== RECORDS SHOWN ==
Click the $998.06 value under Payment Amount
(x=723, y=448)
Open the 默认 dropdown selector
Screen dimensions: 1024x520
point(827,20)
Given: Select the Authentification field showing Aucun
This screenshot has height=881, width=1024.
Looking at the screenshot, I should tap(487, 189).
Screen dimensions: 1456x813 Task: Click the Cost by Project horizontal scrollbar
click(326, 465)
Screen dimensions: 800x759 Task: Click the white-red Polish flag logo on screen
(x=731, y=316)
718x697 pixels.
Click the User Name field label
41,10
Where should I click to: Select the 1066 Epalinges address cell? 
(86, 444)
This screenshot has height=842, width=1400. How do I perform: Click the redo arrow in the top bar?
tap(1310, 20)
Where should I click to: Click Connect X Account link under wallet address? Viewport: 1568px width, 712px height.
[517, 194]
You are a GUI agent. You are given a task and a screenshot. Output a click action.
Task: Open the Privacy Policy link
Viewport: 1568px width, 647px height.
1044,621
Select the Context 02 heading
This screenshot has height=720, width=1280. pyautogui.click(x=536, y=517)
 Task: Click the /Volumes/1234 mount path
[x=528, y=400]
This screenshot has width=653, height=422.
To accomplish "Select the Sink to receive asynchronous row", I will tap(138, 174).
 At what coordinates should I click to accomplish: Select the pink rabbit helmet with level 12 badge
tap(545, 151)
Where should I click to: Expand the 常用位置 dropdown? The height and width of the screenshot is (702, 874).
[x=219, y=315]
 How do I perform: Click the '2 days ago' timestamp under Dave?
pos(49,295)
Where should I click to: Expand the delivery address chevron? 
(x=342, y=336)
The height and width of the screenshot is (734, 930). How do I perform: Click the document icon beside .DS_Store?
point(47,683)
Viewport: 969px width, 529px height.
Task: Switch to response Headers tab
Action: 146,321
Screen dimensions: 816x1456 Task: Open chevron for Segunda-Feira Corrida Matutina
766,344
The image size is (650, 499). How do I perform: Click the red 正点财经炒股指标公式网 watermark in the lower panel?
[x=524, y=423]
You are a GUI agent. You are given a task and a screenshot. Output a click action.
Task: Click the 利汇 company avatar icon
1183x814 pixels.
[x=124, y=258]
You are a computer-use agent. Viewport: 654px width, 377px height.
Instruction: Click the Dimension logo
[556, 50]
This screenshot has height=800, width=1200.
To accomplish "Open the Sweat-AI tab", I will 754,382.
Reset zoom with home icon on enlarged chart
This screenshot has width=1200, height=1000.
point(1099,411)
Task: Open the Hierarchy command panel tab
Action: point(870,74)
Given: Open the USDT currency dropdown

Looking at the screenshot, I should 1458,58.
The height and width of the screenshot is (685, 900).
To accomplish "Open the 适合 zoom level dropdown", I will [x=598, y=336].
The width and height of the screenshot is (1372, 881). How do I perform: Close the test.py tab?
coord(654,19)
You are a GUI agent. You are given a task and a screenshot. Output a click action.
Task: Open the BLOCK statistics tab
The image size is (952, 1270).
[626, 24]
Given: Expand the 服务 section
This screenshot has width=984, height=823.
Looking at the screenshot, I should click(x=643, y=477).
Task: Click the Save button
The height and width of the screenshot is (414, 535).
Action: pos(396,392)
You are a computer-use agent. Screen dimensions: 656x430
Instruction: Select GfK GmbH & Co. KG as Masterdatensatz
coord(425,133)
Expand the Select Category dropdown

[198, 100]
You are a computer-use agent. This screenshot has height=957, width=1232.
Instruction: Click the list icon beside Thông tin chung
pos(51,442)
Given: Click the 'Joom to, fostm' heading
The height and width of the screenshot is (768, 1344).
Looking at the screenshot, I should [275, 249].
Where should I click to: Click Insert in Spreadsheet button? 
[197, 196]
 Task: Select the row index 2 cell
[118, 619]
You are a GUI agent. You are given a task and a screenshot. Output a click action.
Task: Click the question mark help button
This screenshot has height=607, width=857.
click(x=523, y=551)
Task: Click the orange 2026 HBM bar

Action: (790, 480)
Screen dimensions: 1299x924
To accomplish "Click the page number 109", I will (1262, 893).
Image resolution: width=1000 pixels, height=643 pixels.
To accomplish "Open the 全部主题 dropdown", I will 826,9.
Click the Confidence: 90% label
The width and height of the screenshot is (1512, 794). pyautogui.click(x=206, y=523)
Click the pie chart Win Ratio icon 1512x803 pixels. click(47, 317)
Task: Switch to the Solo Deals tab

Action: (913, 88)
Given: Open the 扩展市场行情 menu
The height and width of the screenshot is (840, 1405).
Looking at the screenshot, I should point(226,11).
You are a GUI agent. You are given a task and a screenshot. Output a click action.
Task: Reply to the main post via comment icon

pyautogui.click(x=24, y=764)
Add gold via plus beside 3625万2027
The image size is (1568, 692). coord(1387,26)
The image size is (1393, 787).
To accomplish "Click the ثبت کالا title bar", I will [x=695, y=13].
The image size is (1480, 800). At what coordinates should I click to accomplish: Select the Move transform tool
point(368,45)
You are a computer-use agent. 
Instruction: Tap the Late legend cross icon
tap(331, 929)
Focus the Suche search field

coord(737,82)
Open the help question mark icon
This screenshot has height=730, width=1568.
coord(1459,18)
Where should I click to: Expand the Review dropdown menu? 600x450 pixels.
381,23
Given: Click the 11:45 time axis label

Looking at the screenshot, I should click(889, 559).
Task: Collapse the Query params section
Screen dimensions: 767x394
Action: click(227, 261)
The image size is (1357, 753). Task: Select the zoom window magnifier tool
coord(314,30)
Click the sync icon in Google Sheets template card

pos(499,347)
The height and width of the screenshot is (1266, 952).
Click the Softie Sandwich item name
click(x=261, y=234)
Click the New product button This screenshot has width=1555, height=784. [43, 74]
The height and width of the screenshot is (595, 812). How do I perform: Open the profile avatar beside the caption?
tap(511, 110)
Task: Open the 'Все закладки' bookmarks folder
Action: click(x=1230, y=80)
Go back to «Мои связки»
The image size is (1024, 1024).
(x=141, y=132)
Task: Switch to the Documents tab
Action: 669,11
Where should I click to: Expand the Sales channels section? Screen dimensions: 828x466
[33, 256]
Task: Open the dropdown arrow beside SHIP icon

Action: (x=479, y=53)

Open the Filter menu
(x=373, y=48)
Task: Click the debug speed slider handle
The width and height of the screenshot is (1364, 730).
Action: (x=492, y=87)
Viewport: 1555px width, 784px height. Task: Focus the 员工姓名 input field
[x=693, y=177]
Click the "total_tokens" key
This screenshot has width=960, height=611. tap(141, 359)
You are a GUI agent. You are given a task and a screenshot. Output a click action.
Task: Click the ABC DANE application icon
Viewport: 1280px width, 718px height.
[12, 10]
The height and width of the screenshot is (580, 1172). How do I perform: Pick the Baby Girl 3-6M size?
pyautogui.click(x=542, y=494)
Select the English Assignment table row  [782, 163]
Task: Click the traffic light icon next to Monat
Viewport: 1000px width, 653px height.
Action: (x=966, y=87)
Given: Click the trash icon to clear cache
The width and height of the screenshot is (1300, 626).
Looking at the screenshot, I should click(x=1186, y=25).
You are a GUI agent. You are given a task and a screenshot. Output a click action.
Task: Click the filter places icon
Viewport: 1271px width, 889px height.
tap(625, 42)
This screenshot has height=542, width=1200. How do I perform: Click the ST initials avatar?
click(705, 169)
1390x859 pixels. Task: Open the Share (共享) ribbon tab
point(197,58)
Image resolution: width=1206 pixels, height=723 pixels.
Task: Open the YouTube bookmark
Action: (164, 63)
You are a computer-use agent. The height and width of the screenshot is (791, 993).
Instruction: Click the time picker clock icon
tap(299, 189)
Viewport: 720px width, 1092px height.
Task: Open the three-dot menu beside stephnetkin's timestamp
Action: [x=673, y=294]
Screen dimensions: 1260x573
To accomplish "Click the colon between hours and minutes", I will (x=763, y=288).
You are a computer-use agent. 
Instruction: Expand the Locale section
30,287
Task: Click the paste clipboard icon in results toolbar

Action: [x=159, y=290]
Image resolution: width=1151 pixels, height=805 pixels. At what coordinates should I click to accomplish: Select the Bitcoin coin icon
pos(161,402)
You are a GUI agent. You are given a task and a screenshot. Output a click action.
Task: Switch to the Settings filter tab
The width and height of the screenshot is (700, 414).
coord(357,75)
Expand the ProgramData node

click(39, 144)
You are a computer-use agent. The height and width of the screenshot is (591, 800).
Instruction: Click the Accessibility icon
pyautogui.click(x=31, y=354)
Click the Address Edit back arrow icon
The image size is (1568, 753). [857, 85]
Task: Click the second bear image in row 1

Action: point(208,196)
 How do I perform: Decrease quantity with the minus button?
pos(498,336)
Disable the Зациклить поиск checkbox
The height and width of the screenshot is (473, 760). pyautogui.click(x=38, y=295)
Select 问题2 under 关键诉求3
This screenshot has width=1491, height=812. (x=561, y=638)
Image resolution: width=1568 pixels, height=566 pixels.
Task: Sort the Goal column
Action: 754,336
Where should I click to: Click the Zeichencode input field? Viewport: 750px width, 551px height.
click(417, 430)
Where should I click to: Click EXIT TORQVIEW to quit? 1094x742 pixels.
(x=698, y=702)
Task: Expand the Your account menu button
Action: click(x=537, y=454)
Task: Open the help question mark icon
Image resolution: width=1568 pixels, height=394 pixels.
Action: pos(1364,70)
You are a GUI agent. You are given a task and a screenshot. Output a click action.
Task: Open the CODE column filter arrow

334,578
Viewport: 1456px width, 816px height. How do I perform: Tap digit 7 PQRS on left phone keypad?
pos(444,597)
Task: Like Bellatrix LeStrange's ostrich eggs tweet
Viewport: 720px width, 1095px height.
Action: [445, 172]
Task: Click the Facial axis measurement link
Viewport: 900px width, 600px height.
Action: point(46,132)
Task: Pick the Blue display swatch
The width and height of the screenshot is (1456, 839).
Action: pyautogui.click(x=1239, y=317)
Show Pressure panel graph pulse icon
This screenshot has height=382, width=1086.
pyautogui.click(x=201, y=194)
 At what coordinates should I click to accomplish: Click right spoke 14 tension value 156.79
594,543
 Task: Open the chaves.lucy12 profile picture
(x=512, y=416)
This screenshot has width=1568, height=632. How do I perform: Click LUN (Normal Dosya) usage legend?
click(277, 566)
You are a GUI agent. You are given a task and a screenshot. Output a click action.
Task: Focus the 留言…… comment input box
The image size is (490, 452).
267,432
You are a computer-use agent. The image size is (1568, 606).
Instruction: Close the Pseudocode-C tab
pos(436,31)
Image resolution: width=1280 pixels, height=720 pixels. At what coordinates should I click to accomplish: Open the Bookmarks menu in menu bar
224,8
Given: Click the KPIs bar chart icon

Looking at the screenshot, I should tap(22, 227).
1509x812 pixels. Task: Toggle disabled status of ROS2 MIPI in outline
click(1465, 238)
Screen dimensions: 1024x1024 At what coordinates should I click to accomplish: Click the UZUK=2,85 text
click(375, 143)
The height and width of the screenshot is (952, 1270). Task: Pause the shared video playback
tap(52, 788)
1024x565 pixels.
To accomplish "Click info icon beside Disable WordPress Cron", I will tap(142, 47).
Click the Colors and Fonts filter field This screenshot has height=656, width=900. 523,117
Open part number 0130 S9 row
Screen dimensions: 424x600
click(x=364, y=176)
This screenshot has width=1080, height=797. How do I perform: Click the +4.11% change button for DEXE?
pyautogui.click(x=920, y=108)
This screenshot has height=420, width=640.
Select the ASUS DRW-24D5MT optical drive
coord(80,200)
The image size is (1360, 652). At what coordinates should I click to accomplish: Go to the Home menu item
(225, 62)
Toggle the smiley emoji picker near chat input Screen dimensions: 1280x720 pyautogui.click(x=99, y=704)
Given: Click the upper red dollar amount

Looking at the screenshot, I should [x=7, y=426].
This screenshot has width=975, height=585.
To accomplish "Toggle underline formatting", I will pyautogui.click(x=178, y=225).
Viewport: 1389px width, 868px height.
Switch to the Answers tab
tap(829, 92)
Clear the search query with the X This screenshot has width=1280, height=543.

== TASK OBJECTIVE ==
Out of the data above, give again only the lines starting at the one holding "The image size is (1480, 800)." and ending at the one holding "Click the New", unchanged.

== SOLUTION ==
The image size is (1480, 800). At what coordinates should I click to accomplish: Select the Move transform tool
point(368,45)
You are a computer-use agent. 
Instruction: Tap the Late legend cross icon
tap(331, 929)
Focus the Suche search field

coord(737,82)
Open the help question mark icon
This screenshot has height=730, width=1568.
coord(1459,18)
Where should I click to: Expand the Review dropdown menu? 600x450 pixels.
381,23
Given: Click the 11:45 time axis label

Looking at the screenshot, I should click(889, 559).
Task: Collapse the Query params section
Screen dimensions: 767x394
Action: click(227, 261)
The image size is (1357, 753). Task: Select the zoom window magnifier tool
coord(314,30)
Click the sync icon in Google Sheets template card

pos(499,347)
The height and width of the screenshot is (1266, 952).
Click the Softie Sandwich item name
click(x=261, y=234)
Click the New product button This screenshot has width=1555, height=784. [43, 74]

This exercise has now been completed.